** Supplied information **
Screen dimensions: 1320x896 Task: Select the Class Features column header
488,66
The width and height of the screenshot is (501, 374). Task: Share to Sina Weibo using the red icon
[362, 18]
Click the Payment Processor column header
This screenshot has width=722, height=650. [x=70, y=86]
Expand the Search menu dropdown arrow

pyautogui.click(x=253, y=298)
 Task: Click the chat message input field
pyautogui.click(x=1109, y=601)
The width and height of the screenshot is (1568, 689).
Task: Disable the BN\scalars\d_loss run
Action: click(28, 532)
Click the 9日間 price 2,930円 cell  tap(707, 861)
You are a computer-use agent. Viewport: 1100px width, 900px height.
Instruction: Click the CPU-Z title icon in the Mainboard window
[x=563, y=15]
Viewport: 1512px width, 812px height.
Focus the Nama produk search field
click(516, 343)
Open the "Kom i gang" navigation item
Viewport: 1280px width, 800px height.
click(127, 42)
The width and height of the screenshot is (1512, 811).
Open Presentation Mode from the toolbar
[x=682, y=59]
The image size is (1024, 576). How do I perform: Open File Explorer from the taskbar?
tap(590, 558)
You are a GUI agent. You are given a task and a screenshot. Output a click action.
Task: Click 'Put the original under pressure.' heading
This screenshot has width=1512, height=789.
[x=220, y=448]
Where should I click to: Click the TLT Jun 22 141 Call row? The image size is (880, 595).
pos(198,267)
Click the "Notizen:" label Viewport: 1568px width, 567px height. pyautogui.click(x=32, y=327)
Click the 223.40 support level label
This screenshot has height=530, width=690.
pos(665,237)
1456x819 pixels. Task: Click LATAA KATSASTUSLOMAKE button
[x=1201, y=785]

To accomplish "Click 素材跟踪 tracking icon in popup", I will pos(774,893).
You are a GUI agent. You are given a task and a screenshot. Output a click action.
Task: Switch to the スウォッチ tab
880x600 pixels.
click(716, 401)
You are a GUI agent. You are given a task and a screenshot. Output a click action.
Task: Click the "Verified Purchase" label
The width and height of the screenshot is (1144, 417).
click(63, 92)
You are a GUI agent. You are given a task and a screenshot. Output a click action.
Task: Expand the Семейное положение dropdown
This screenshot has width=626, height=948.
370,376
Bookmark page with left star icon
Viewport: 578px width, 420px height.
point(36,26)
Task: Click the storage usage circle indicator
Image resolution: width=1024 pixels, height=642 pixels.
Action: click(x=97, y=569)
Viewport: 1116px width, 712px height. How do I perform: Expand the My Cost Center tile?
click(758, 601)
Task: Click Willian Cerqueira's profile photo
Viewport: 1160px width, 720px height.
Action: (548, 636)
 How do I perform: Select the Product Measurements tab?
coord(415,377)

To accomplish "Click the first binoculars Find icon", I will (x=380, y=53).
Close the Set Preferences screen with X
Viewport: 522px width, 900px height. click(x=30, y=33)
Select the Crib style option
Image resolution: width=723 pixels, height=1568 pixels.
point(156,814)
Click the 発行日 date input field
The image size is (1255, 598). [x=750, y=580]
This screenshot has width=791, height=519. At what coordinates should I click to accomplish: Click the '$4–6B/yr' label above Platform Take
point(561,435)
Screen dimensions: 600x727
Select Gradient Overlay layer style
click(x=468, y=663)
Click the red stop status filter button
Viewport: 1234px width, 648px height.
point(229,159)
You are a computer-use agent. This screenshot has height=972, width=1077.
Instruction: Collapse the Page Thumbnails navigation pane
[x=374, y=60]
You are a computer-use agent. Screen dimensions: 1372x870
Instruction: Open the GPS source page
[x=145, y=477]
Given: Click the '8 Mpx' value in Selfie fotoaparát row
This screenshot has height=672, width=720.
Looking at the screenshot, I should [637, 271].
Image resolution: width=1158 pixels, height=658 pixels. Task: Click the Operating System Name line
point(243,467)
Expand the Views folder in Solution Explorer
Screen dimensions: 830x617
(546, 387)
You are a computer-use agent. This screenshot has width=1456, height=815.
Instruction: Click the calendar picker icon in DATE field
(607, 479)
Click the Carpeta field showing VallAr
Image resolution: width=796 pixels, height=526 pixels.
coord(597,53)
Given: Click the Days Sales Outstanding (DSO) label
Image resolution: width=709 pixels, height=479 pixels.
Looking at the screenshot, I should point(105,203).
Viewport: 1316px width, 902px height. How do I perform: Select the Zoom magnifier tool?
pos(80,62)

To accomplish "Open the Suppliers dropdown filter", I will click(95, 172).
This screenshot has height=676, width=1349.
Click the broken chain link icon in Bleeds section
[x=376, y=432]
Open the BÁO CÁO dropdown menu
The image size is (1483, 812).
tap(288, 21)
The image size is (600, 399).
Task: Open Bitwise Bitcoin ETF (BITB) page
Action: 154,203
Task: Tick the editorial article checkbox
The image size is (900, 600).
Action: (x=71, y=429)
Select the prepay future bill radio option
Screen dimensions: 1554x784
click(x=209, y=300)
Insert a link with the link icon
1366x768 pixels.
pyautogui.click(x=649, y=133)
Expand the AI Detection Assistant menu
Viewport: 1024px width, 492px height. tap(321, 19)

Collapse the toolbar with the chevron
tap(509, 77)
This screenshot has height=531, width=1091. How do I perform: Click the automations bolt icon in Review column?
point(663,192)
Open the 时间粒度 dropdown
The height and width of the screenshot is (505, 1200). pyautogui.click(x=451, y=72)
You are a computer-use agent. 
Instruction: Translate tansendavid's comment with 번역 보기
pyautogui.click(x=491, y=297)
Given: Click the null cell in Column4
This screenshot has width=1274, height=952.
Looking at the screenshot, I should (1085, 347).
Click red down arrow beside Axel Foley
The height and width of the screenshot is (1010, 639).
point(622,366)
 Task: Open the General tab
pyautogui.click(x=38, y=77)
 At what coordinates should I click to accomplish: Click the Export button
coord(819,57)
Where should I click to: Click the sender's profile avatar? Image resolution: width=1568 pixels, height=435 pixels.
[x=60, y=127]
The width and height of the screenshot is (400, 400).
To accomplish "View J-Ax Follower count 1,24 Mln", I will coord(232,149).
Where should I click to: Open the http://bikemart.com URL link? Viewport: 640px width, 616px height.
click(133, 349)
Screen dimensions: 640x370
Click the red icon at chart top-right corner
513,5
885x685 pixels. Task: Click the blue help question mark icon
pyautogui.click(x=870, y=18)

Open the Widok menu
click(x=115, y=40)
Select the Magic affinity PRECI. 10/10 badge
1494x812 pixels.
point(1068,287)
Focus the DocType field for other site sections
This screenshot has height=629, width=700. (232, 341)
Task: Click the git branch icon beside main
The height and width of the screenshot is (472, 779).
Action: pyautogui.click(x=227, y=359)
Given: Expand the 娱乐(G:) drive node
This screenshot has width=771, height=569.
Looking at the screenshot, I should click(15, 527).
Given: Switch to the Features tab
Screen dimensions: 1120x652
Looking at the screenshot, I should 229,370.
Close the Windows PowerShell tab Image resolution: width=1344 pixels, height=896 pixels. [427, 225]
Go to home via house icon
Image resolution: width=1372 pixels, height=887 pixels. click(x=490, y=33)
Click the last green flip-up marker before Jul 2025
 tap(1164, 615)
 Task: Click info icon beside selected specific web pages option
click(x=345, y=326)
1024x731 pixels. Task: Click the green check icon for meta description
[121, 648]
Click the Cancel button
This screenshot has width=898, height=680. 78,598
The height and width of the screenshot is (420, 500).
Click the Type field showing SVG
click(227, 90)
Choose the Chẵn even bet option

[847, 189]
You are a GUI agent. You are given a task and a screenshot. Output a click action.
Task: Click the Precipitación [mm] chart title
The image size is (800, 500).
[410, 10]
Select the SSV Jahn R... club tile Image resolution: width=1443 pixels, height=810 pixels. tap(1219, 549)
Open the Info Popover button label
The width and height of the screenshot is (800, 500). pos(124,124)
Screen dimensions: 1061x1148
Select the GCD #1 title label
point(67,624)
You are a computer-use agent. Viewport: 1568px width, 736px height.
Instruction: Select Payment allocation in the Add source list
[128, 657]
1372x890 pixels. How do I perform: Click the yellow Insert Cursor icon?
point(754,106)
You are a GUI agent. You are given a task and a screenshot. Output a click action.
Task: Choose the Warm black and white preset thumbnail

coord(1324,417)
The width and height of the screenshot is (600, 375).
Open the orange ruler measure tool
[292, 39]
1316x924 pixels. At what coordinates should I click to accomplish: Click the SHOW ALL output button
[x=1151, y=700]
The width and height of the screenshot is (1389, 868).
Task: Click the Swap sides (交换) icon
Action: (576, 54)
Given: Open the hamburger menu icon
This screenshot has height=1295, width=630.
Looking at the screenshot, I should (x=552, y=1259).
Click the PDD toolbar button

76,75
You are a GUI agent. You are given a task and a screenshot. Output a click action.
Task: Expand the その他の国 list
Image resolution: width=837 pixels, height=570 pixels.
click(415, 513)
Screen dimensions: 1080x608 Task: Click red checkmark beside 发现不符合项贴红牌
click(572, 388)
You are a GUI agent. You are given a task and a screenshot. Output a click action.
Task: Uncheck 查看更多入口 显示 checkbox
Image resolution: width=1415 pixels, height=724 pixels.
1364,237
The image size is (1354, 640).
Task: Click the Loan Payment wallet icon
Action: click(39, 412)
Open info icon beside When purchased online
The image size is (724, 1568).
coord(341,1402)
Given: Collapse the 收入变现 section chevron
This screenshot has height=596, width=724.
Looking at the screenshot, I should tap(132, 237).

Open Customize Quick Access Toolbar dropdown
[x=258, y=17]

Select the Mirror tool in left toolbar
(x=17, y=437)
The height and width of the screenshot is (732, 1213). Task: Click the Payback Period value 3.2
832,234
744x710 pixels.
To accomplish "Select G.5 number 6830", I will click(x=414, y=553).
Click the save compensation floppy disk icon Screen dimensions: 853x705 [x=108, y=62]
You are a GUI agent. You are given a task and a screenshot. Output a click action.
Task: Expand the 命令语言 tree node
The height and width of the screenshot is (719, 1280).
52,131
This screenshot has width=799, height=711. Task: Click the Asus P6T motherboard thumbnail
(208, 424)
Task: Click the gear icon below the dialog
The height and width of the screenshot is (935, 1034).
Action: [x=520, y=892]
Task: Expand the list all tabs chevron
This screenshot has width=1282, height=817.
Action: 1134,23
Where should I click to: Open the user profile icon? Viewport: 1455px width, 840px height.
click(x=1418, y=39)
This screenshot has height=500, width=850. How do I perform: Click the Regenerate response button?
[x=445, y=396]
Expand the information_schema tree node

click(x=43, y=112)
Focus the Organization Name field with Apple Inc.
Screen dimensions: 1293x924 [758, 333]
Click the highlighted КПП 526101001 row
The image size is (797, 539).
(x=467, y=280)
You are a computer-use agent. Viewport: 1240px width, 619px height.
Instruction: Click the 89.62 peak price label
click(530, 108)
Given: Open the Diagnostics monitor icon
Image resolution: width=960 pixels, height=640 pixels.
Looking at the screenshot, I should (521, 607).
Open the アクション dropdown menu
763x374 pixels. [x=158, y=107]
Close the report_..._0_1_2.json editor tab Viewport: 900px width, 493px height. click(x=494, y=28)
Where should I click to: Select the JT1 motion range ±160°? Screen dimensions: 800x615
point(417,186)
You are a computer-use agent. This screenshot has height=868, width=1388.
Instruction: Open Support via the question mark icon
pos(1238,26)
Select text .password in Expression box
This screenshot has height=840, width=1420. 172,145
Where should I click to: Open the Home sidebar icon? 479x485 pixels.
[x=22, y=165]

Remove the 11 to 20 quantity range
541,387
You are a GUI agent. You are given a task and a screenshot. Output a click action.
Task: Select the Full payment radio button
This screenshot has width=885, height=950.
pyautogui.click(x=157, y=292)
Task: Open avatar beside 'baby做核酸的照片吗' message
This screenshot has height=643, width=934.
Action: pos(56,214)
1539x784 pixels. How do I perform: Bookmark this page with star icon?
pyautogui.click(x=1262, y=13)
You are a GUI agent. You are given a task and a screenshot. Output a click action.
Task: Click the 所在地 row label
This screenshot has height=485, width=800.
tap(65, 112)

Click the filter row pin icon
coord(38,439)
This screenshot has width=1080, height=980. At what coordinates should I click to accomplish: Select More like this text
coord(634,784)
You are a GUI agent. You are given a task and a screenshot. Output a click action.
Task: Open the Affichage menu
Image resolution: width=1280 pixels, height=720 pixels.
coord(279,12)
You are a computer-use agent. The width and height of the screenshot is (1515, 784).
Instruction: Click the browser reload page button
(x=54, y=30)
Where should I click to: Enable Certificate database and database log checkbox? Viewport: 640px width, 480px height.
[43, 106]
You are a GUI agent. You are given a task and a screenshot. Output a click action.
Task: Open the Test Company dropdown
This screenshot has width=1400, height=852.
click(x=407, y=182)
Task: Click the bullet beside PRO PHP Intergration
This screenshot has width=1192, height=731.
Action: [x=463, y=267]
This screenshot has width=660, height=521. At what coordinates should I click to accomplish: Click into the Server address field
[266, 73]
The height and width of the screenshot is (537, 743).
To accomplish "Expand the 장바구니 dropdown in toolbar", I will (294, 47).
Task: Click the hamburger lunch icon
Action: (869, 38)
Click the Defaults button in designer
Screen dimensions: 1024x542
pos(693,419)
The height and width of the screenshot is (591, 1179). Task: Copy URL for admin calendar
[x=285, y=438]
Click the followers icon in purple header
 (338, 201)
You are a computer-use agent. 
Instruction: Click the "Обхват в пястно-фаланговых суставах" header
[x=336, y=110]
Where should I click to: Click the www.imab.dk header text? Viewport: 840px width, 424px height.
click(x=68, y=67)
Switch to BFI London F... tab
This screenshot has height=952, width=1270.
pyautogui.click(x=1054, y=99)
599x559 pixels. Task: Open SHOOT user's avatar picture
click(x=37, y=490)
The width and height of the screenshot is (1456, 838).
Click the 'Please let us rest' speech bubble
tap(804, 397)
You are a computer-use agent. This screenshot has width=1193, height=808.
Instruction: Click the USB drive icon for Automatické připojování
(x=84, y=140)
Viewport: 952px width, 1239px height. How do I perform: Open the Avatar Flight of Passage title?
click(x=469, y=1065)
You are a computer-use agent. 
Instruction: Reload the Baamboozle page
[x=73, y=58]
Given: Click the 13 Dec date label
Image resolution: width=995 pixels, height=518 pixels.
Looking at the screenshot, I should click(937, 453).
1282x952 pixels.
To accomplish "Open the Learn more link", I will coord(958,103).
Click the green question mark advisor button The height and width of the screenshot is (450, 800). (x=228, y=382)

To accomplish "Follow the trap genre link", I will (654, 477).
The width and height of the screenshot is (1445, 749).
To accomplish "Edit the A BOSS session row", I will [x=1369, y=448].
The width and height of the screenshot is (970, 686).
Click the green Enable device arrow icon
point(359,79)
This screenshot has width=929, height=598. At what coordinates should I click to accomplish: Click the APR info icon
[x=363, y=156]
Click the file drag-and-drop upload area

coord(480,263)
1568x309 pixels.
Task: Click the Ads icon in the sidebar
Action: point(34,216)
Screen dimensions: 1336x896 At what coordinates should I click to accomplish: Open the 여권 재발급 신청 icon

** Short problem **
Render the part of the lines above that opens with the line containing "Click the PDD toolbar button" and closes with the one containing "click(572, 388)" as a numbered list, leaving out blank lines.

** Answer to this task **
1. Click the PDD toolbar button
2. 76,75
3. You are a GUI agent. You are given a task and a screenshot. Output a click action.
4. Task: Expand the その他の国 list
5. Image resolution: width=837 pixels, height=570 pixels.
6. click(415, 513)
7. Screen dimensions: 1080x608 Task: Click red checkmark beside 发现不符合项贴红牌
8. click(572, 388)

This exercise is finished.